The Visual Basic .NET Collection Class


 
A collection is a way of grouping a set of related items. Many different types of collections exist. Collections are used in Visual Basic to keep track of many things, such as all the controls on a form (the Controls collection for example), and users can create their own collections to organize and manipulate objects.

Collections are a good way to keep track of objects that your application might need to dynamically create and destroy. The following code fragment shows how you might use the Add method of a collection object to keep a list of Widget objects the user has created.

' Declares and instantiates the Collection object.
Public widgetCollection As New Collection
' Creates a new Widget and adds it to the widgetCollection.
Private Sub MakeAWidget()
   Dim tempWidget As New Widget()
   widgetCollection.Add(tempWidget)
End Sub

The widgetCollection collection here organizes and exposes all of the Widget objects created through the MakeAWidget method. You can retrieve object references to each widget through the index of the collection. The size of the collection is adjusted automatically as each new Widget object is added. You can use the For Each...Next statements to iterate through the collection. If you want to give the Widget object a key by which it can be retrieved, you can supply a text string as the second parameter of the Add method, as described later in this section.

The New keyword in the declaration for the variable widgetCollection causes a Collection object to be created the first time the variable is referred to in code. Because Collection is a class, rather than a data type, you must create an instance of it and keep a reference to that instance (object) in a variable.

Like any other object, a Collection object is marked for garbage collection when the last variable that contains a reference to it is set to Nothing or goes out of scope; all the object references it contains are released when collected. For this reason, the variable widgetCollection is declared in the parent class, so that it exists throughout the life of the program.
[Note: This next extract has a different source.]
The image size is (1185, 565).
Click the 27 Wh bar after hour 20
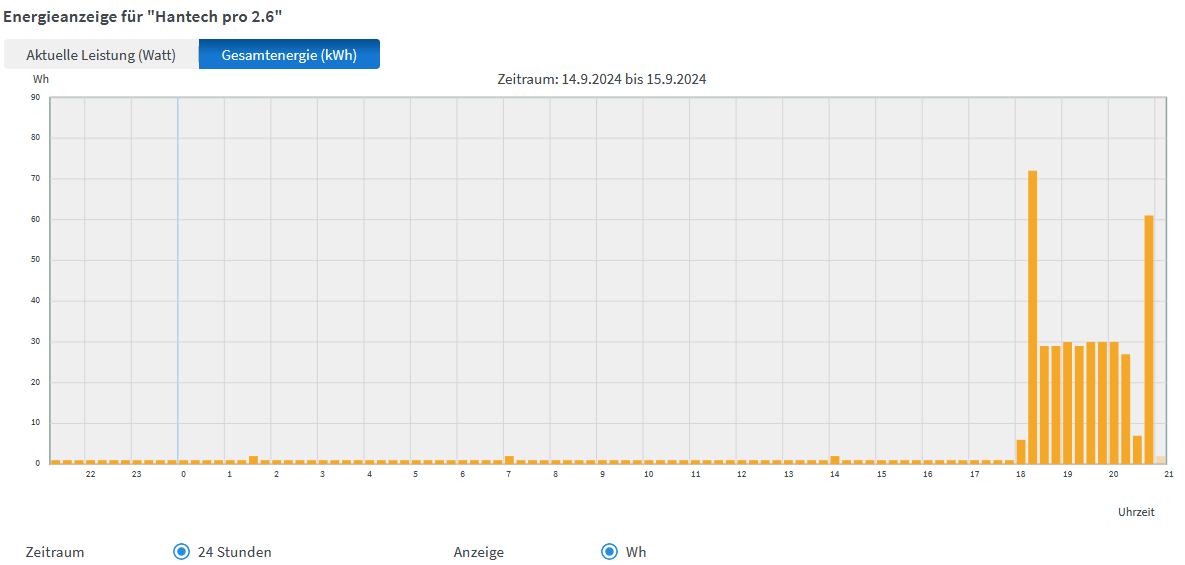click(x=1126, y=408)
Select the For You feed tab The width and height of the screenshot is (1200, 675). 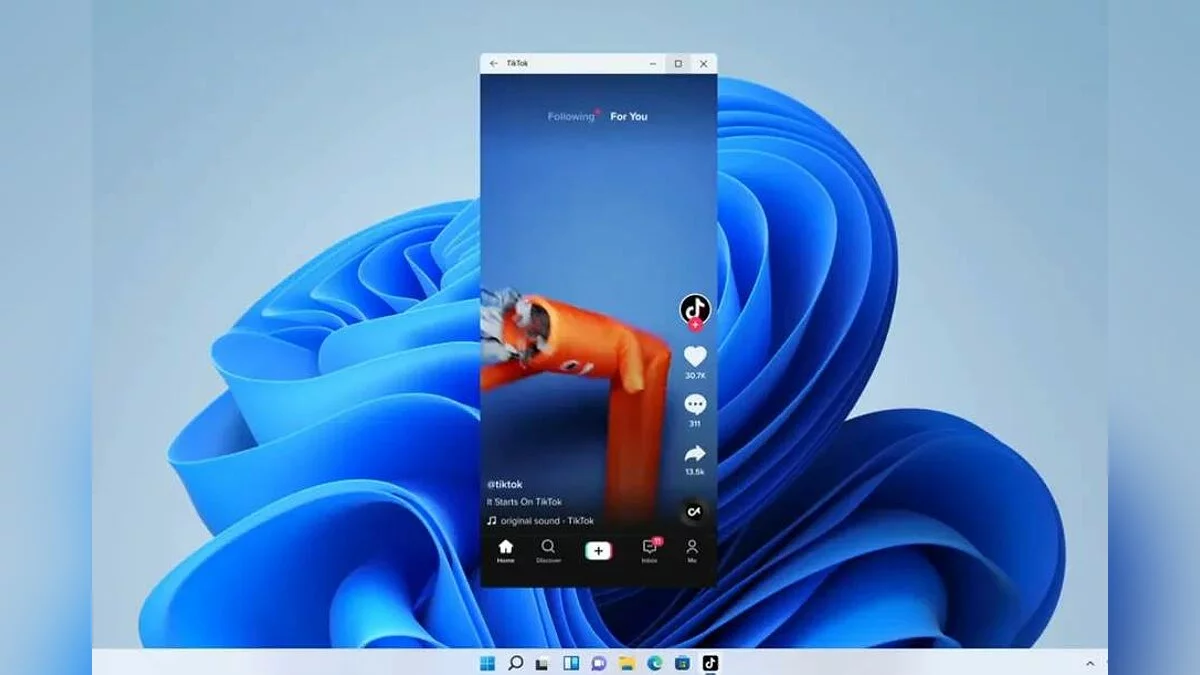629,117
Inside a Collection Object

A Collection object stores each item in an Object; thus the list of things you can add to a Collection object is the same as the list of things that can be stored in an object variable. This includes standard data types, objects, and arrays, as well as user-defined structures and class instances.

Because the Collection object stores each item as an object, Object is the type of reference the Item property returns. This presents the issue of how to access collection members later. If Option Strict is Off, you can implicitly convert a reference from the Collection to the appropriate type, as shown in this example.

Option Strict Off
Dim myString As String = "This is my String"
Dim aString As string
Dim myCollection As New Collection()
myCollection.Add(myString)
aString = myCollection.Item(1)   ' Collection item converted to string.

If Option Strict is On, however, you need to cast from Object to the type the collection contains. To obtain a reference from Item in this way, you can use the CType function to explicitly perform the conversion, as shown below:

Option Strict On
Dim myString As String = "This is my String"
Dim aString As String
Dim myCollection As New Collection()
myCollection.Add(myString)
aString = CType(myCollection.Item(1), String)

An alternative is to create your own strongly-typed collection. For a discussion on how to do this, see Walkthrough: Creating Your Own Collection Class.